I was able to do all of these steps in STAGE. We have a staging nats supercluster. The delete worked there.

However, I can always stacktrace on PROD, here is a fresh test:

Screenshot 2024-03-06 at 16 33 33

looks like its dying here:

nsc/cmd/push.go

Line 449 in f85538f

func sendDeleteRequest(ctx ActionCtx, nc *nats.Conn, timeout int, report *store.Report, deleteList []string, expectedResponses int) {

that's a pretty dense function with pointers and such, hard to tell exactly what's happening, I'm new to this codebase

OK I see some doggy code there - there's an error that is added to the report, but the process doesn't stop.
Anyway I can get you to build nsc from a branch so that we can try to narrow this?

Two more questions:

  • have you looked to see if the nats-server is logging any kind of error?
  • does the account you are trying to delete have clients connected? (verifying if I see some issue with this)

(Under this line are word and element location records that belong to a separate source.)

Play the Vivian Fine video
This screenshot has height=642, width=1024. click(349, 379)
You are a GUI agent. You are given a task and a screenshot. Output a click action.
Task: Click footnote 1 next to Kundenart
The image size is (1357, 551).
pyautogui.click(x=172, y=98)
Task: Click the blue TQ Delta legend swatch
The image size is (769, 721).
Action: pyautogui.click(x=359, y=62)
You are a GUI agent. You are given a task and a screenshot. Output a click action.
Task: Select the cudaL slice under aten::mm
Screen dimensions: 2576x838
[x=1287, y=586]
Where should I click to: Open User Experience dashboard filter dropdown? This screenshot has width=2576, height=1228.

Also - were you able to run two local tests with the different M3 binary that was failing - I am assuming that you did it on the stage and that worked, but on prod it failed - Also make sure that the operator keys in the production environment - the request to prune requires them.

You can verify that the keys are available by running nsc list keys :

 nsc list keys
+------------------------------------------------------------------------------------------+
|                                           Keys                                           |
+--------+----------------------------------------------------------+-------------+--------+
| Entity | Key                                                      | Signing Key | Stored |
+--------+----------------------------------------------------------+-------------+--------+
| O      | OBPLSTGWUQH7F54UPQU7QE53F3YDWGY6OVQJ3IDBQTO6D2USHVBP6TE5 |             | *      |
|  A     | AAYIW3IRJQCEZEKHAW3SU6CZGOJGUJELDJYIJEDLQYCMU67PJ377NO7K |             | *      |
+--------+----------------------------------------------------------+-------------+--------+
[ T ] auth callout encryption target

The stored column should be checked.

@aricart yes if you provide a branch I can build and do like a go run nsc/ ?

I was able to use the exact same M3 binary for your local tests, and against our env -O stage operator. It's clearly something to do with the env setup for prod on my machine (my boss was able to run it), some uncaught error message.

I am betting one dollar that the operator keys are not all there, and it is failing to find one.

I found the issue - let me do the fix

@tommyjcarpenter If you want to try the branch for the fix, that would be awesome. - Note that you'll have to specify the -K with an operator key - in your case I believe the key was not found (possibly it was ignoring other keys) - didn't see a confirmation on the list keys

I released a new nsc, you should be able to pull it with nsc update

@tommyjcarpenter thank you for reporting this - if the release doesn't fix it for you, please reopen this issue

Thanks I’ll try it out!

Is it available through homebrew? That’s how I install/update nsc

yeap - the update command will also do the right thing even if you installed with homebrew...

@aricart it actually works with the latest... I didn't get an error message about missing an operator key..! It worked.

What was the change (and should it have worked?). Thanks much for your attention

The code had a couple of edge cases. But the one that affected you was that your operator had more than one signing key but the first listed were not there. Go has a feature where if something returns an interface the value can be nil, but the interface isn't. So checks for nil fail since the interface is not nil and then usage of that will panic because the value is.